Saturday, November 5, 2022

Other Israel Film Festival Spotlight: H2: The Occupation Lab

I’m delighted to be returning for the eighth time to cover the Other Israel Film Festival, which features a diverse crop of thought-provoking and often difficult, complex, Israeli and Palestinian cinema and is hosted by the JCC Manhattan. The 16th Annual Other Israel Film Festival runs virtually and in-person November 3rd-10th, 2022.

H2: The Occupation Lab
Directed by Idit Avrahami and Noam Sheizaf
Ticket Information

While there are many subjects probed in the films selected for the Other Israel Film Festival, one of them stands out most: the experience of the Palestinian people living under Israeli occupation.
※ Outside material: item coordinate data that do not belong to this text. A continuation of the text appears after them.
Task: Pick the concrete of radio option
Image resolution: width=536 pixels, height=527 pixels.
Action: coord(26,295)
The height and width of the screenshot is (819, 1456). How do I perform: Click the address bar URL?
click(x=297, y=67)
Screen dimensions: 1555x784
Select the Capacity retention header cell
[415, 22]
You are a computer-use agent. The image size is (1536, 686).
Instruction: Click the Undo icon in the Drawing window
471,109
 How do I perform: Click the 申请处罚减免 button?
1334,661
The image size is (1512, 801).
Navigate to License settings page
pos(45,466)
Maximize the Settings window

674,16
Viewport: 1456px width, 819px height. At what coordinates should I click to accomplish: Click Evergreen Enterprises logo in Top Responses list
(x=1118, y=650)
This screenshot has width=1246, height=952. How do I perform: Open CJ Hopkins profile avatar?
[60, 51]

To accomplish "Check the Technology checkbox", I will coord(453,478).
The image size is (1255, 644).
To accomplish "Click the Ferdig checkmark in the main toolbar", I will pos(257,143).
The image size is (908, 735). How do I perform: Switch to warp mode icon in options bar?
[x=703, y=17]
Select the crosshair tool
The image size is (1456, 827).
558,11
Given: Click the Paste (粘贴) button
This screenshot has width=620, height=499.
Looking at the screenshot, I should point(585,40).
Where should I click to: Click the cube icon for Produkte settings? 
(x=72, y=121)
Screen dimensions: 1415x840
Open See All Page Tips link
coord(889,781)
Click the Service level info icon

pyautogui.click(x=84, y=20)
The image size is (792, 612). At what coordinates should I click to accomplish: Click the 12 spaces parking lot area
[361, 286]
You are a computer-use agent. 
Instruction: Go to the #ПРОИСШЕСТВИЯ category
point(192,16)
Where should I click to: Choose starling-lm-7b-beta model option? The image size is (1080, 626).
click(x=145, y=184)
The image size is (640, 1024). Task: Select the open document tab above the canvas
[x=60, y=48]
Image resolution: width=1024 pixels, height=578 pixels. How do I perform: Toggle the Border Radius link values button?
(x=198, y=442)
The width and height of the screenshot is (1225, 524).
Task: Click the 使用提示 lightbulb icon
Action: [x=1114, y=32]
Just as there are many justifications for Israel’s existence and the need for security that make it difficult to enact an equitable society that affords all people the same privileges, it is also a reality that the Palestinians live under occupation. “H2: The Occupation Lab” looks at one city, Hebron, as a model for how Israel continues and evolves the system that it has set up.

This documentary provides a comprehensive history of the city of Hebron and its multi-religion significance due to the presence of the Cave of the Patriarchs. It charts the establishment of Israel as a county in 1948 and the entry of the army into the territory. Its beginnings are surprising cooperative, with government figures like Moshe Dayan and Shimon Peres intent on supporting a mayor they think would be best for the community, though ultimately the incumbent, Muhamad 'Ali al-Ja'bari, is replaced by Fahad Qawasimi, who is later deported by the Israeli government following an outbreak of violence.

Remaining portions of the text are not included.